Dutch student solves ancient maths equation

10 September 2004

AMSTERDAM — Dutch student Geert-Jan Uytdewilligen claims to have cracked an age-old mathematics problem dating back to the time of the ancient Egyptians.

It took the fourth-year Eindhoven student two years of puzzling by trial and error to create a formula which can be used to solve the roots of any polynomial equation.

The Fontys Hogeschool Toegepaste Natuurwetenschappen — where Uytdewilligen, 27, studies applied physics — has labelled the discovery an “enormous mathematical breakthrough”.

But a school spokesman also told Expatica that the student’s discovery has not been verified. Despite this, he was confident that no problems would be found in the equation.

Mathematicians and scientists since the time of the Egyptians have tried to solve the general polynomial equation. The last effort was made in 1832, newspaper Nederlands Dagblad reported.

And Uytdewilligen said in light of the centuries-old efforts to solve the problem, it was “a challenge” to solve what was purely a theoretical problem.

“I always feel at home in abstract thinking.
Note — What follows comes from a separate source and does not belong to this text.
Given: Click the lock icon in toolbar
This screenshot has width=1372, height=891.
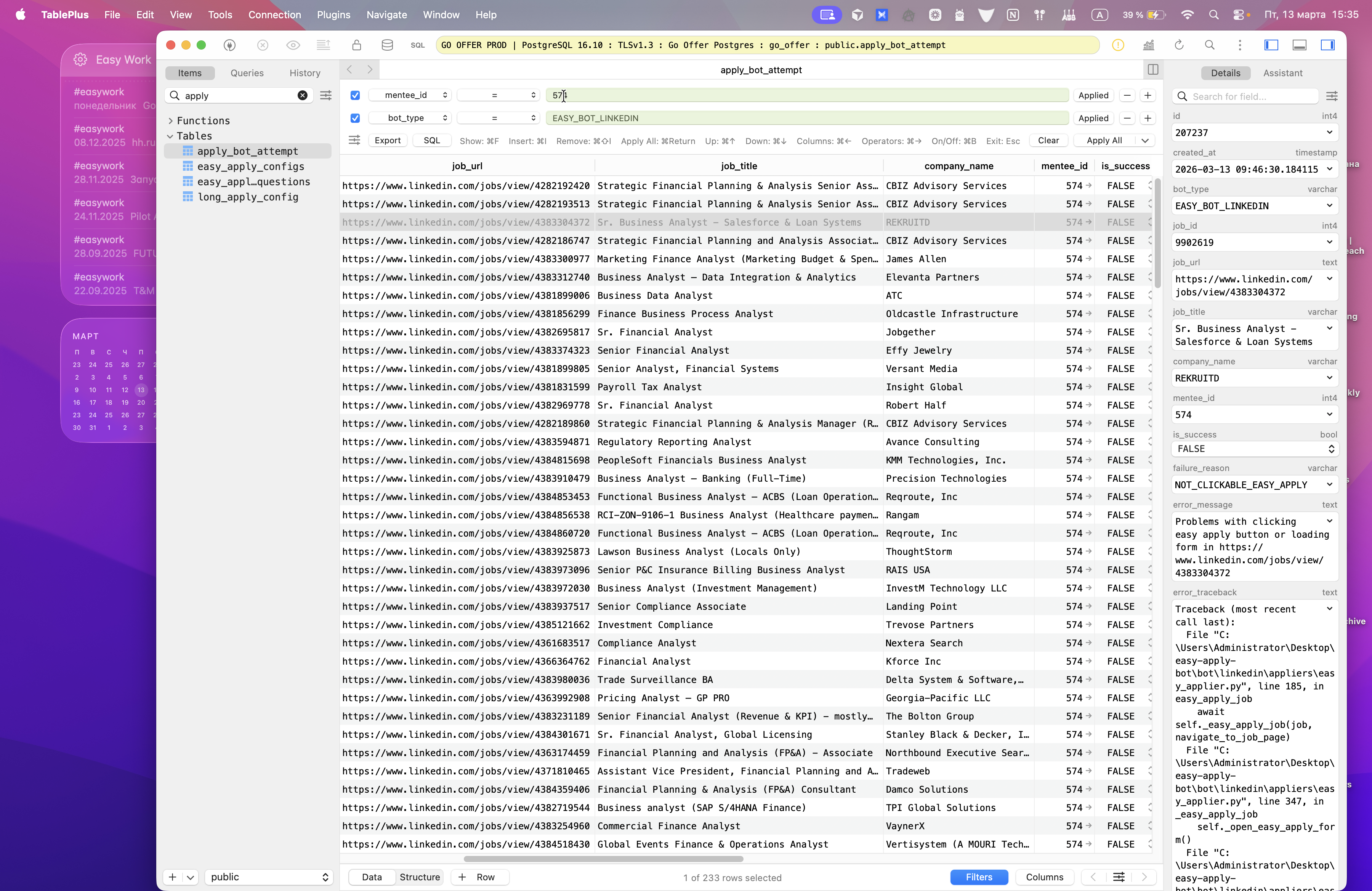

Especially the higher-degree equation of the zeros intrigued me because scientists have been trying to find a solution for centuries,” he said.

Uytdewilligen said if people want a solution, they only have to tap numbers into a computer to get the answer, newspaper Algemeen Dagblad reported.

“But I have prepared an ABC formula by which you always get a solution, for whatever problem. I find that interesting, but I understand very well that this is not for everyone,” he explained.

Uytdewilligen devoted on average 10 hours of his free time per week to solve the problem. His studies were never postponed and he passed every exam in the period he took to find a solution.

“It takes a long time to work your ideas out and in the begin they kept on ending in nothing. I thought of stopping on several occasions, but then I would think of something that I wanted to know would work,” he said.

“In the summer holiday, I suddenly got the feeling that it would succeed. Since then, I have of course put in more than 10 hours per week. But essentially, two years is not such a long time for a solution to this problem because it was not simple.”